Written by Imran Abdul RaufTechnical Content Writer
Anomaly detection, also termed outlier analysis, identifies rare occasions, atypical and unusual patterns, and outliers of a dataset, which are vastly different from the rest of the data. Anomalies often indicate equipment malfunction, technical issues, structural mishaps, bank frauds, intrusion attempts, medical problems, and associated problems.
Anomaly detection methods are helpful in interpreting the context, getting rid of possible causes, and improving data quality and datasets.
Anomaly detection is primarily used to produce valuable business insights and maintain core operations. The techniques can empower IT teams, to limit the above-stated problems and their accumulated consequences on the business.
The following are the problems addressed by anomaly detection processes.
Financial transactions require easy, secure processing. And detecting anomaly trends in transactions for customers, vendors, or partner businesses can locate security gaps and likely prevent potential frauds from occurring.
Time-sensitive decisions are the most critical components in the healthcare sector, and time anomaly detection can prevent some really health issues from escalating. For example, if any patient’s vitals function beyond the normal, healthy range, the warning indicates a problem.
Other than individualized detection, anomaly detection also helps in public health issues, for instance, potential epidemic outbreaks.
Throughout the COVID-19 pandemic, many people around the globe have misused government healthcare facilities, including fraudulent insurance claims, stimulus checks assigned to dead people, etc. Network anomaly detection technology helps recognize and prevent similar suspicious activities by preventing misuse and resource waste.
Throughout the peak COVID-19, we saw plenty of panic buying and online shopping when physical stores closed down due to a lack of goods. The sudden spike in demand saw ecommerce services struggle to meet the demand.
Ecommerce companies can use anomaly detection to identify the upcoming trends proactively and fluctuations in demands to be better prepared the next time chaos buying hits.
IT teams regularly monitor user behavior to understand trends and detect unusual activities in the company’s security systems. Anomaly detection helps identify and prevent such attempts before any attack on the business’s confidential data.

================================

**Work request**.
From the anomaly detection article, extract the stretch from "Anomaly detection is" through "frauds from occurring." word for word.

Stored records:
================================

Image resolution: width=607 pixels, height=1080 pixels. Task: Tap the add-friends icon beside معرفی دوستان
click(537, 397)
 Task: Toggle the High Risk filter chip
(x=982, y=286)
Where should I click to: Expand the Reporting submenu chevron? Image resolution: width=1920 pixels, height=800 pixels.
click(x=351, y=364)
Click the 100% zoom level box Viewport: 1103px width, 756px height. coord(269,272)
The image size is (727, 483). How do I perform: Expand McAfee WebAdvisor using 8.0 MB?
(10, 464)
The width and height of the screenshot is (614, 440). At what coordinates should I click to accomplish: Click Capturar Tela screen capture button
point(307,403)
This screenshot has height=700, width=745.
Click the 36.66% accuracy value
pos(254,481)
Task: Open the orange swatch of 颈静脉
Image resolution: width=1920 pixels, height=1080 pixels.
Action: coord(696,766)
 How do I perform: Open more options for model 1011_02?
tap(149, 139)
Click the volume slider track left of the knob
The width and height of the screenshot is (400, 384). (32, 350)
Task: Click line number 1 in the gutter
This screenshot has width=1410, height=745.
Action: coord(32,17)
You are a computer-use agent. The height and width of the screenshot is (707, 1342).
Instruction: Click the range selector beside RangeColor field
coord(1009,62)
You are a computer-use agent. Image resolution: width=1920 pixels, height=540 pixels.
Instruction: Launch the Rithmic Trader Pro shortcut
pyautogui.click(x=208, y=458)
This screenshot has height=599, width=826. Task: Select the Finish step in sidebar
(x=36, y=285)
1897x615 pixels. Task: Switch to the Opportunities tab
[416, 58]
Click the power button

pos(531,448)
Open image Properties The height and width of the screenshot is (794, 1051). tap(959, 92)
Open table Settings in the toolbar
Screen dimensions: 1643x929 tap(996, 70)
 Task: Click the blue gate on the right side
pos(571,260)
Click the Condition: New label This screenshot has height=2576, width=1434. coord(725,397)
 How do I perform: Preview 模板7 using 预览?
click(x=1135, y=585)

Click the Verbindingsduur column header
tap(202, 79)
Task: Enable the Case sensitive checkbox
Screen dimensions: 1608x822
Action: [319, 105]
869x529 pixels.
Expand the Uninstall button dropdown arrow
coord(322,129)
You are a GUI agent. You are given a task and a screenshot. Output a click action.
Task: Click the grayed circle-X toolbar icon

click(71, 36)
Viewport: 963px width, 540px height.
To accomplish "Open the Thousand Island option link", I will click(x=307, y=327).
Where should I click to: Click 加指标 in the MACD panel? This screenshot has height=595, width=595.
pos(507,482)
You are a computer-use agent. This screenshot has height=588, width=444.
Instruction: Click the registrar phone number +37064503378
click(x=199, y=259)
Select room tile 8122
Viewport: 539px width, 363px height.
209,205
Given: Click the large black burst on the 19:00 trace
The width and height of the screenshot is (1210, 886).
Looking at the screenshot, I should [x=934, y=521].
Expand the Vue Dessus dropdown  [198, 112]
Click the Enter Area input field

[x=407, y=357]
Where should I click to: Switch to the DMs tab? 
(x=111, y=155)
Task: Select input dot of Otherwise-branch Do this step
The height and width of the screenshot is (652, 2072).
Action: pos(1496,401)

================================

**Task result**.
Anomaly detection is primarily used to produce valuable business insights and maintain core operations. The techniques can empower IT teams, to limit the above-stated problems and their accumulated consequences on the business.
The following are the problems addressed by anomaly detection processes.
Financial transactions require easy, secure processing. And detecting anomaly trends in transactions for customers, vendors, or partner businesses can locate security gaps and likely prevent potential frauds from occurring.